WHAT THE TASK REQUIRES: Reproduce verbatim only the lines from the one containing "How can I stay" through the last line below, both included.

***

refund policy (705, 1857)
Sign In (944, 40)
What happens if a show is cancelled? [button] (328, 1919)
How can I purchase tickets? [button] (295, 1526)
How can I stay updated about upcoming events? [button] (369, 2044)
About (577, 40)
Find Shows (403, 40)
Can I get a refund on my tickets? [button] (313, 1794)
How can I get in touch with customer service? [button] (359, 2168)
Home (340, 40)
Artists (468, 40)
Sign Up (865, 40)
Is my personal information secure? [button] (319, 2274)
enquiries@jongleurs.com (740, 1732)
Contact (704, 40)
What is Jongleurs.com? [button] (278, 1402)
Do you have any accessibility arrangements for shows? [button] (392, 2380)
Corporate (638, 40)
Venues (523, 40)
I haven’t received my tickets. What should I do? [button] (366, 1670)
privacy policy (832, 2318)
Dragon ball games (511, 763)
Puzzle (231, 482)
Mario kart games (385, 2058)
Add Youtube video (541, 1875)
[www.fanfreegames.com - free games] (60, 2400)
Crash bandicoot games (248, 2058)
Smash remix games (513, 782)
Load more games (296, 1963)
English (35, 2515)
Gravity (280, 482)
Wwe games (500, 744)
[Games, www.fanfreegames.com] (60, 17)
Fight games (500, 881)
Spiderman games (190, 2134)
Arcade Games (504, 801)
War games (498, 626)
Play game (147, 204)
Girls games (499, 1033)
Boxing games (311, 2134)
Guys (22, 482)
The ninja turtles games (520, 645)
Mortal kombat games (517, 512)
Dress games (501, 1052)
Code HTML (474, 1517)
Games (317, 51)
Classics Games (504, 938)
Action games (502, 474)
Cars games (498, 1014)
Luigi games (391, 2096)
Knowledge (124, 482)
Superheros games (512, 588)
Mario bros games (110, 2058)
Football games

***

RESULT OF THIS EXERCISE:
How can I stay updated about upcoming events? [button] (369, 2044)
About (577, 40)
Find Shows (403, 40)
Can I get a refund on my tickets? [button] (313, 1794)
How can I get in touch with customer service? [button] (359, 2168)
Home (340, 40)
Artists (468, 40)
Sign Up (865, 40)
Is my personal information secure? [button] (319, 2274)
enquiries@jongleurs.com (740, 1732)
Contact (704, 40)
What is Jongleurs.com? [button] (278, 1402)
Do you have any accessibility arrangements for shows? [button] (392, 2380)
Corporate (638, 40)
Venues (523, 40)
I haven’t received my tickets. What should I do? [button] (366, 1670)
privacy policy (832, 2318)
Dragon ball games (511, 763)
Puzzle (231, 482)
Mario kart games (385, 2058)
Add Youtube video (541, 1875)
[www.fanfreegames.com - free games] (60, 2400)
Crash bandicoot games (248, 2058)
Smash remix games (513, 782)
Load more games (296, 1963)
English (35, 2515)
Gravity (280, 482)
Wwe games (500, 744)
[Games, www.fanfreegames.com] (60, 17)
Fight games (500, 881)
Spiderman games (190, 2134)
Arcade Games (504, 801)
War games (498, 626)
Play game (147, 204)
Girls games (499, 1033)
Boxing games (311, 2134)
Guys (22, 482)
The ninja turtles games (520, 645)
Mortal kombat games (517, 512)
Dress games (501, 1052)
Code HTML (474, 1517)
Games (317, 51)
Classics Games (504, 938)
Action games (502, 474)
Cars games (498, 1014)
Luigi games (391, 2096)
Knowledge (124, 482)
Superheros games (512, 588)
Mario bros games (110, 2058)
Football games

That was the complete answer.